II. TRIVULCE, (Théodore) cousin du précédent, maréchal de France, mérita le bâton par le courage qu'il montra à la bataille d'Aignadel en 1509, et à la journée de Ravenne en 1512. François premier le pourvut du gouvernement de Gênes dont il défendit le château contre les habitans en 1528. Obligé de se rendre faute de vivres, il alla mourir en 1531 à Lyon dont il étoit gouverneur.
III. TRIVULCE, (Antoine) frère de Théodore, se déclara pour les François lorsqu'ils se rendirent maîtres du Milanois. Il fut honoré du chapeau de cardinal à la prière du roi par le pape Alexandre VI en 1500. Il mourut en 1508, à 51 ans, de douleur d'avoir perdu un de ses frères.
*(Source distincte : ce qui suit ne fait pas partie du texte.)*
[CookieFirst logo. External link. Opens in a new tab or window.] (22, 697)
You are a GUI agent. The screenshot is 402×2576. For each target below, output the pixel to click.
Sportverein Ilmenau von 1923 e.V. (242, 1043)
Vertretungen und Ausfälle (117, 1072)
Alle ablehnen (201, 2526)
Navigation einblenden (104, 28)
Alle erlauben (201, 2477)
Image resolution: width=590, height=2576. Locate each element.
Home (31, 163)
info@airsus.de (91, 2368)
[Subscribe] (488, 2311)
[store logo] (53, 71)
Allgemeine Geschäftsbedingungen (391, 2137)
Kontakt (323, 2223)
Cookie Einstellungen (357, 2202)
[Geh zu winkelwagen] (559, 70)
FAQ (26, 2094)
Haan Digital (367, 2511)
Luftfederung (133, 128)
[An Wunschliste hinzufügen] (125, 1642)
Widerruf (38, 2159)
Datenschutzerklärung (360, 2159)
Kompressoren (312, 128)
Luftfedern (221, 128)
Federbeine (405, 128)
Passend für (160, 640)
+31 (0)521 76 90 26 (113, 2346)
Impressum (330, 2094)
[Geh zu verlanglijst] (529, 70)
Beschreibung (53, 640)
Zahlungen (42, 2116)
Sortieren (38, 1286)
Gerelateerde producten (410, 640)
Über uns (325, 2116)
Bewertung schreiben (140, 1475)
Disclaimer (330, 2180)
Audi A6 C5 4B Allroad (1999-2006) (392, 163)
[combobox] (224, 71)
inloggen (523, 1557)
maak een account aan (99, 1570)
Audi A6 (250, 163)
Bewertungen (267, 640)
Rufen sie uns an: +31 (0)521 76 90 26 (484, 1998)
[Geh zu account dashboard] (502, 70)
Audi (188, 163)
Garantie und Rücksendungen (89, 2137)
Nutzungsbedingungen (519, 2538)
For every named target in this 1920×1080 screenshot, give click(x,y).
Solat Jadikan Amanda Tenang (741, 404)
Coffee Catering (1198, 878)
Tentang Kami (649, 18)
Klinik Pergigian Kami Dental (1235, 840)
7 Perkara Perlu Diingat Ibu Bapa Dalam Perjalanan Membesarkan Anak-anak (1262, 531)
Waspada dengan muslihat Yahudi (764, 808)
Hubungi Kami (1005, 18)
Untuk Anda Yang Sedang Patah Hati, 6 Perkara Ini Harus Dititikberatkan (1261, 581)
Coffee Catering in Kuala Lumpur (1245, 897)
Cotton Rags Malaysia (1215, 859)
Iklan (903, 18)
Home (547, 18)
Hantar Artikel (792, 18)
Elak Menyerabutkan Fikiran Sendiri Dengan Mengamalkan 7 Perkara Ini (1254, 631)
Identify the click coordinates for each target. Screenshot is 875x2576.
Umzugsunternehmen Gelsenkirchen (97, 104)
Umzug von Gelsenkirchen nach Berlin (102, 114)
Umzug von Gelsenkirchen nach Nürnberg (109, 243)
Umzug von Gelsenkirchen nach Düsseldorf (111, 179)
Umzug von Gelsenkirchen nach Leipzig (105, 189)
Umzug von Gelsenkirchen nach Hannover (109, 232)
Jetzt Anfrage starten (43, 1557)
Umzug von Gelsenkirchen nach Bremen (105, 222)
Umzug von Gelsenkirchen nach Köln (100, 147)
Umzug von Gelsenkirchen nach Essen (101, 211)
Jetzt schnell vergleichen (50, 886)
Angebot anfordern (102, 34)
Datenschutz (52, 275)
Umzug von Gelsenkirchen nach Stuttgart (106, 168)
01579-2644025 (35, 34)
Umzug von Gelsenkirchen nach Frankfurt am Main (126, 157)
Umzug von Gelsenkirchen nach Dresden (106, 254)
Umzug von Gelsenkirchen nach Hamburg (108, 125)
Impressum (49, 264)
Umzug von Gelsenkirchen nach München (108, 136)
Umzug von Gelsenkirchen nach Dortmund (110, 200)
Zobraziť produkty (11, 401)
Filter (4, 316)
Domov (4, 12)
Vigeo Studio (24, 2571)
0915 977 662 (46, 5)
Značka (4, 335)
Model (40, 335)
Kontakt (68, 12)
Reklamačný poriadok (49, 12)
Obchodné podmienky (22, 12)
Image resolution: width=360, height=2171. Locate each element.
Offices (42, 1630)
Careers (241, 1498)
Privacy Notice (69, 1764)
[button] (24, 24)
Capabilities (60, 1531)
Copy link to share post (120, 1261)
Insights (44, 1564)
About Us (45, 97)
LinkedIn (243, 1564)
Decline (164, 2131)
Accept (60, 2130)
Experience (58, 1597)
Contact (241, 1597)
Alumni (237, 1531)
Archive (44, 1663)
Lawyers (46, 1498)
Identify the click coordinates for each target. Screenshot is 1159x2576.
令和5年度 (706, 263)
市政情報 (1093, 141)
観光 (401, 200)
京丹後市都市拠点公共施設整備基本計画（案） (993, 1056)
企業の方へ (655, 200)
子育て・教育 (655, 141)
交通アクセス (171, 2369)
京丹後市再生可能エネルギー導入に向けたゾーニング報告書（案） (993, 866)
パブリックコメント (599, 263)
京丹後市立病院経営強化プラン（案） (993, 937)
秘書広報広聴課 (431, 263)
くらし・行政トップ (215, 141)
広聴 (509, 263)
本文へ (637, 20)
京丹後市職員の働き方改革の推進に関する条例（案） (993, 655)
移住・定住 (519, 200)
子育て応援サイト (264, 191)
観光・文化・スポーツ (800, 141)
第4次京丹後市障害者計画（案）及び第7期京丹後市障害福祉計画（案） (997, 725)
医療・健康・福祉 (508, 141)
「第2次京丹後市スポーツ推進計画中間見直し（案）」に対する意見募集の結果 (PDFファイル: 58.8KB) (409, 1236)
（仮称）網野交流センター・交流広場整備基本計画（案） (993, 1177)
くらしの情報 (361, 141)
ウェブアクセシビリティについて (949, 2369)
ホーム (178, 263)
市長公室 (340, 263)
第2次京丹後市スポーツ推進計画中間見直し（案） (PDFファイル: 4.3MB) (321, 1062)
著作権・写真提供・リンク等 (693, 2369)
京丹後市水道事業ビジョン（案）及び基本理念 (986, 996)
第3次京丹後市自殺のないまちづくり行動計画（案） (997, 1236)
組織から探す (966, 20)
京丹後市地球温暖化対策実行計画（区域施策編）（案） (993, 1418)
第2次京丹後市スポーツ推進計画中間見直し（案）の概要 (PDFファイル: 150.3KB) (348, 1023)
Il y a eu quatre autres cardinaux de cette maison, dont nous parlerons dans les articles suivans.
IV. TRIVULCE, (Scaramutia) mort en 1527, et neveu de Jean-Jacques, fut conseiller d'état en France sous Louis XII, et successivement évêque de Côme et de Plaisance. Son mérite lui valut la pourpre. V. TRIVULCE, (Augustin) abbé de Froidmont en France et camérier du pape Jules II, puis successivement évêque de Baïeux, de Toulon, de Novare, et archevêque de Reggio, mourut à Rome en 1548. Après la prise de cette ville par les troupes de Charles-Quint, il fut emmené en otage à Naples où il se signala par une fermeté héroïque. Bembo et Sadolet faisoient grand cas de ses talens et de ses vertus dont le cardinalat fut la récompense. Il avoit composé une Histoire des Papes et des Cardinaux que la mort ne lui permit pas de faire imprimer.
**VI. TRIVULCE**, (Antoine) petit-neveu de *Jean-Jacques*, fut évêque de Toulon, et ensuite vice-légat d'Avignon. Il s'opposa avec vigueur à l'entrée des hérétiques dans le comtat. Envoyé légat en France, il fit conclure le traité de Câteau-Cambresis. Il mourut d'apoplexie à une journée de Paris le 26 juin 1559, comme il retournoit en Italie. Il fut élevé à la dignité de cardinal.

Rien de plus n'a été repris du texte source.